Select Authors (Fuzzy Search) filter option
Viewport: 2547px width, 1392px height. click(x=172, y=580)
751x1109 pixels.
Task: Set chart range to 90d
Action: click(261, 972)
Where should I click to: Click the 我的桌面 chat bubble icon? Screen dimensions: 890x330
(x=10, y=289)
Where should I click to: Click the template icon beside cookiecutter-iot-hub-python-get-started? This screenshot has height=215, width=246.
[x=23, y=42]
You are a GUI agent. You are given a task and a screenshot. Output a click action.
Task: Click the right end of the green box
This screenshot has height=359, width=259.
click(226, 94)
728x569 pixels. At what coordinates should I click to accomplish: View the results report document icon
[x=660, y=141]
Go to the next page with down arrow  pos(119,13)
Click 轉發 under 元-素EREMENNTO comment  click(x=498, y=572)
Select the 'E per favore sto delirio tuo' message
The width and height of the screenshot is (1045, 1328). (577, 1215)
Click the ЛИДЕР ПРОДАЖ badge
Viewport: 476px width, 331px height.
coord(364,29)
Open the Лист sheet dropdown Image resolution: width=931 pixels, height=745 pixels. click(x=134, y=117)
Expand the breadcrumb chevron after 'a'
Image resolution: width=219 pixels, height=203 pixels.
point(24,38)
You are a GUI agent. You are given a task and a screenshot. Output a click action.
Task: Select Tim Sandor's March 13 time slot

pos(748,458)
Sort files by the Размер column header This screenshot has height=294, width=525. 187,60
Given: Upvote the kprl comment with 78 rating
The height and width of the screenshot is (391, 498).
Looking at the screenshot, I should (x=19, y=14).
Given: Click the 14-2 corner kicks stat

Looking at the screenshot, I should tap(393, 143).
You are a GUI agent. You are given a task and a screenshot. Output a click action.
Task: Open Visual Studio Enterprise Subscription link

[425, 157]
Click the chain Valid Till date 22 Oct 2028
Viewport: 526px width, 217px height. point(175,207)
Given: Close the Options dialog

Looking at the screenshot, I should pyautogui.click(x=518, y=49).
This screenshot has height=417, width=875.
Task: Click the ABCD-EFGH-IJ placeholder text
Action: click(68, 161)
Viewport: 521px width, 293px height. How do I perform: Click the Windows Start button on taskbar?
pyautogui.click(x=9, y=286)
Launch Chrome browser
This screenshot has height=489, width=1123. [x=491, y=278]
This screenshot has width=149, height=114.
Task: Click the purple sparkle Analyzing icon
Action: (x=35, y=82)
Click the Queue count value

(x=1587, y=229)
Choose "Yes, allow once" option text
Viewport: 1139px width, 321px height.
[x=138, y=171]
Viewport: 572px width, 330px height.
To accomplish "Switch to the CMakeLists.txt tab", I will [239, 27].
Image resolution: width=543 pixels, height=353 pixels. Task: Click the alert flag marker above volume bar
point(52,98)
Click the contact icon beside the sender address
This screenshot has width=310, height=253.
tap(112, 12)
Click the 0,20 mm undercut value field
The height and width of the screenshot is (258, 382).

Goal of the exercise: Reproduce only what lies between the start of the listing above and the end of the line containing "Task: Click the right end of the green box", keeping every line exact.

Expected answer:
Select Authors (Fuzzy Search) filter option
Viewport: 2547px width, 1392px height. click(x=172, y=580)
751x1109 pixels.
Task: Set chart range to 90d
Action: click(261, 972)
Where should I click to: Click the 我的桌面 chat bubble icon? Screen dimensions: 890x330
(x=10, y=289)
Where should I click to: Click the template icon beside cookiecutter-iot-hub-python-get-started? This screenshot has height=215, width=246.
[x=23, y=42]
You are a GUI agent. You are given a task and a screenshot. Output a click action.
Task: Click the right end of the green box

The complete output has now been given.